Although, I could always run an active front and sub from it very easily.


----------



## 3.5max6spd (Jun 29, 2005)

dbphelps said:


> I can't beleive the 'doubt' people extoll because they are now somehow feeling 'ripped off' because they bought something for a ton of cash and find something that pops up like these CVs that are available for dirt cheap... Don't be so butt-hurt because you spent more than the next guy...


Dont quite see how Arc is 'ripping off' anyone. They basically are a retail outlet/marketeer in the US for the same buildhouse(same person that owns Ubuy, owns Arc) that manufactures these Zeff designs, nothing more, nothing less.

Now a more favorable statement would be that because Vega cant sell a product with its name anymore and it ends up being sold for a fraction of its price by online distributors, that one can buy an equally solid Zeff design for less.


----------



## quality_sound (Dec 25, 2005)

txbonds said:


> other than 1 is 4 channel and 1 if 5 channel, what do you mean about performance differences? What would be the difference? Just curious.
> 
> Curious because I still have the 5150 and haven't sold it yet, so if there is some reason it's going to be light years better than the vega's, I should know now while I could still do something.

**Data extract**
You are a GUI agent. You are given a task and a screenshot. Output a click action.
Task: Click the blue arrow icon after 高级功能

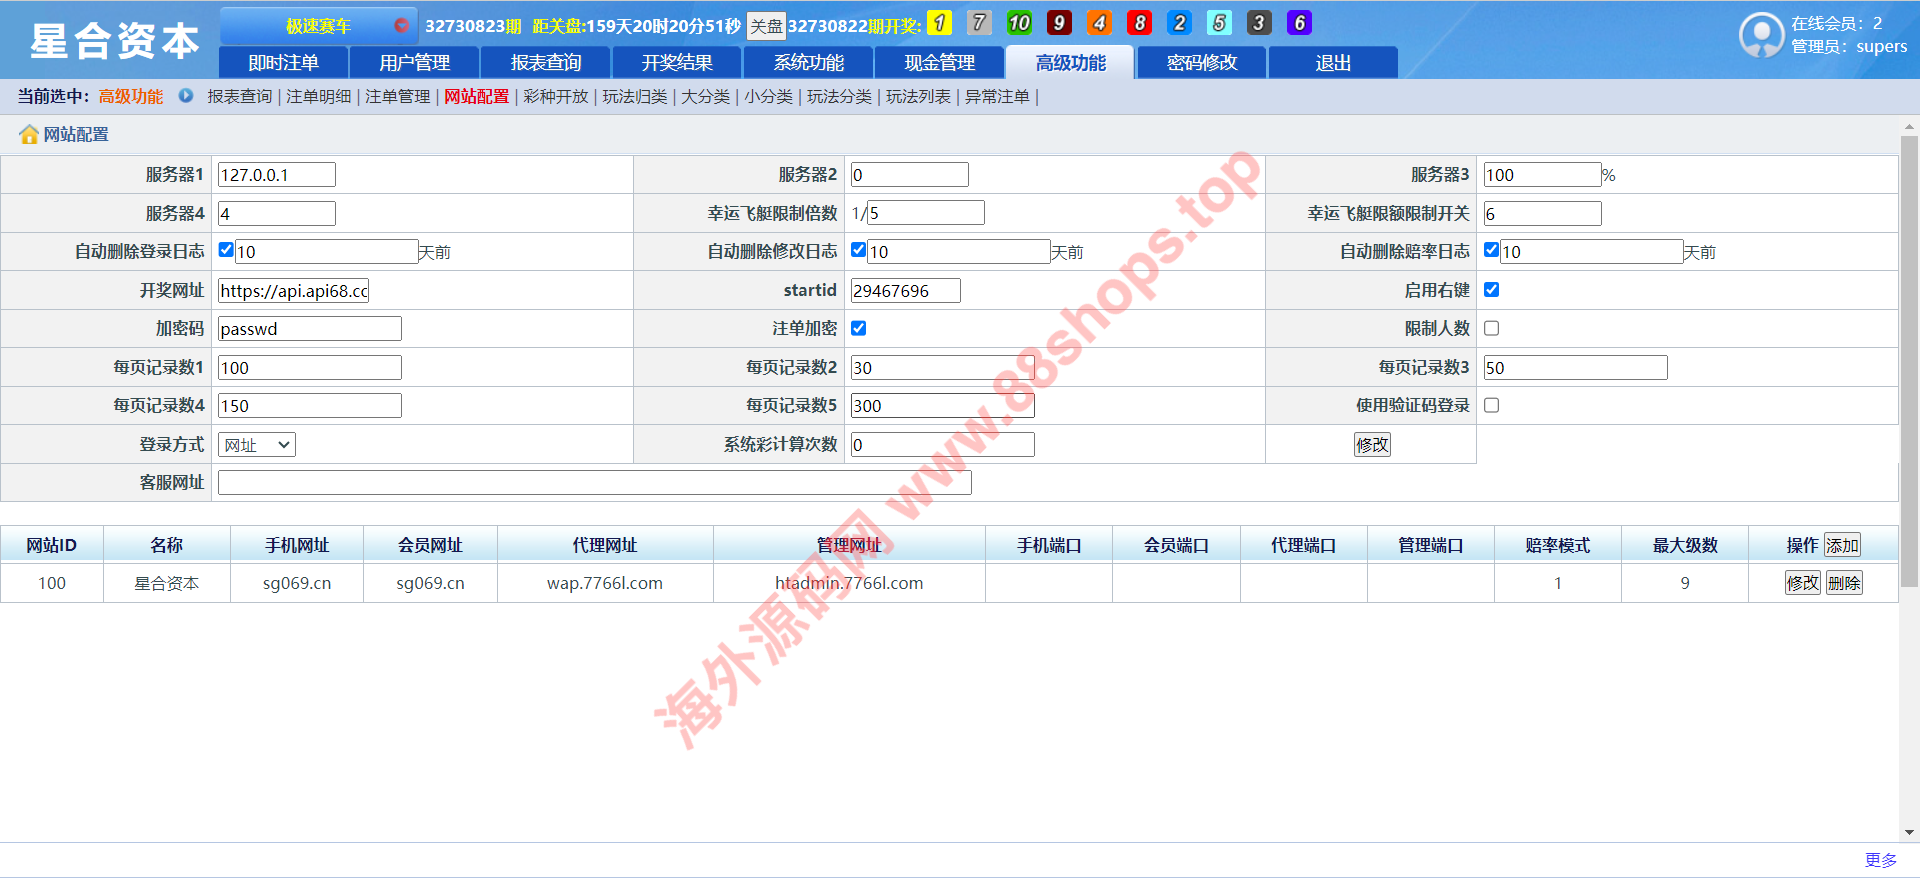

**What you will do**
In the forum thread, who is said to own Arc?

**Exercise answer**
The same person who owns Ubuy.